Swipe right to go to the next slide
Anger is a Common Experience
Some people describe feeling more irritable or angry after a concussion. They might say they have less patience, a “shorter fuse,” or trouble staying calm in challenging situations. Irritability and anger are common in many health conditions that involve pain, sleep changes, and/or stress.

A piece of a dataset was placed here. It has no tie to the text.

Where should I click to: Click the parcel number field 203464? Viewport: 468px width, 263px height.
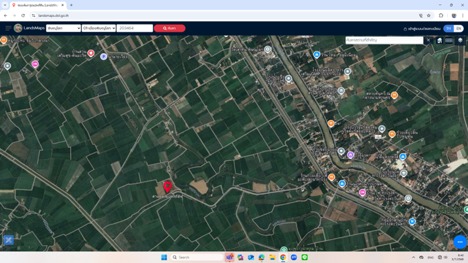pos(135,28)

Anger Can be Helpful or Hurtful
Even “negative” emotions are important. Anger can motivate us to protect ourselves from danger, or stand up for ourselves when we are mistreated. However, too much anger can cause problems. It can hurt relationships, worsen symptoms, leave us feeling guilty, and get in the way of solving problems. Fortunately, there are strategies to help you manage anger.
Addressing Anger
In the section Becoming a Self-Manager, you learned many self-management tools and strategies can help reduce anger and irritability. For example, since pain and stress can worsen irritability, managing these factors is important. Also, good nutrition and pacing will leave you with more energy to deal with obstacles. Problem-solving and assertive communication are also great tools for handling frustrating situations.
Triggers and Warning Signs
One of the best ways to deal with the negative effects of anger is prevention. To do this, you need to identify Triggers & Early Warning Signs.
-
Triggers
-
Early Warning Signs
-
Triggers could be things that are occurring outside you (like a bad driver) or feelings and thoughts occurring inside you. Examples of triggers:
- People being late or inconsiderate
- Being criticized
- Bad drivers
- Mess
- Your symptoms, or thinking about your symptoms.
-
Sometimes it feels like anger comes on suddenly. However, usually there are warning signs. When you can spot these signs, you can take effective action before you lose your cool. Examples of warning signs include:
- Feeling hot - Sweating - Tightness in muscles/chest - Racing thoughts - Racing heart - Clenching teeth or fists - Tense muscles
Managing Triggers
When you know your triggers, there are three main ways to manage them.
- Prepare: Some triggers are unavoidable, but we can prepare emotionally, physically, & mentally.
- Practice: If a trigger is unavoidable, practice facing it a little bit at a time, or practice things you might say.
- Avoid: If a trigger is not important or you feel unwell, sometimes the best option is to avoid it, at least temporarily.
Responding to Warning Signs
When you notice your early warning signs, you can use a stress management strategy, like calm breathing, to reduce the intensity of an emotion, or you can take a time out or distract yourself until the intensity passes.
Once the emotion is more manageable, you can practice problem-solving, assertiveness, or another strategy to achieve your goal in this situation. Alternatively, you can decide to move on. Choose your battles!
Taking Action!
If managing anger and irritability is bothering you a lot, you can take action in a number of ways. Here are a few ideas:
- Make a list of your triggers and warning signs, so you know when to use the strategies above.
- If you need more guidance, make an appointment with your family doctor. They might refer you to a specialist for treatment.